What’s your favorite cookbook of all time?
The Making of a Cook, by Madeleine Kamman. It was given to me by my first mentor, the chef at the Surf and Sand Resort at Laguna Beach, named Bill Happy. I was an extern of sorts—I started in garde-manger, was getting ready to go to culinary school, but I worked with him for a good nine months, and really looked up to him. I was just blown away by how passionate Kamman was in her writing, and how technique focused. It was more than a cookbook, it was a technical guide. When I was the chef at Bouchon, it was amazing how often I would go to that book for inspiration. Things like her potted foods were so relevant to what we were doing there. That book has inspired me from the very beginning.
What’s one technique everyone should know?

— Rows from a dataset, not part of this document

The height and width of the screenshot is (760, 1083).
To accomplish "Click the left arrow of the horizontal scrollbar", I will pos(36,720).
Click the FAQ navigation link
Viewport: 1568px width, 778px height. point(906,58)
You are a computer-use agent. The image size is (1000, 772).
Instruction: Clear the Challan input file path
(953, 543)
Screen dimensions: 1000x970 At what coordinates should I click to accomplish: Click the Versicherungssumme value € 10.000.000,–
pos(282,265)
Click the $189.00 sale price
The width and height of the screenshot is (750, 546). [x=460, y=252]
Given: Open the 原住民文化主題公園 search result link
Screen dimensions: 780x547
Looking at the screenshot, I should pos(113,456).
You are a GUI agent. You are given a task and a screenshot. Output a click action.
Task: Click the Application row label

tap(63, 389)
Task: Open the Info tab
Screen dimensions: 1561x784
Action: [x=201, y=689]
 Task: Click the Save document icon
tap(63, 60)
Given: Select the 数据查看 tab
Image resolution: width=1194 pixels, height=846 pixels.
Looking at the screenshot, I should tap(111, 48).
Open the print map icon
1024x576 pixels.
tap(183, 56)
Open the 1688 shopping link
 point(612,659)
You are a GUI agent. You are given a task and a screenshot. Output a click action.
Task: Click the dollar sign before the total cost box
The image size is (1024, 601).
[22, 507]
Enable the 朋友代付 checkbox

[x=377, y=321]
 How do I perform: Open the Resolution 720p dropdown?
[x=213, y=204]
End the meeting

Brining. Yes, it requires additional time, but the results far outweigh the time spent. Once you understand the technique, and see how easy it is to brine a chicken in 10 to 12 hours, you’ll see the results are spectacular—it turns the ordinary and everyday into something truly special.
The key elements are obviously salt and sugar—the sugar can be white sugar or honey, there are different ways you can incorporate that. But from there you can flavor it many ways: I think that lemon is a perfect match for chicken, so I like a lemony brine with garlic and lot of herbs. But let’s say we were doing pork, we’d probably omit the lemon and go much heavier on hardier herbs like sage, thyme, and maybe savory, as well as some toasted, warmer spices.
The important thing is to treat the brine like a tea: Bring all of the ingredients up to a boil, then let it steep and cool. A lot of people cheat and make the infusion with only half the liquid, then cool it down quickly with cold water or ice. But I think that’s a big mistake. I think that dilutes it. I think you’re better-served infusing the whole batch.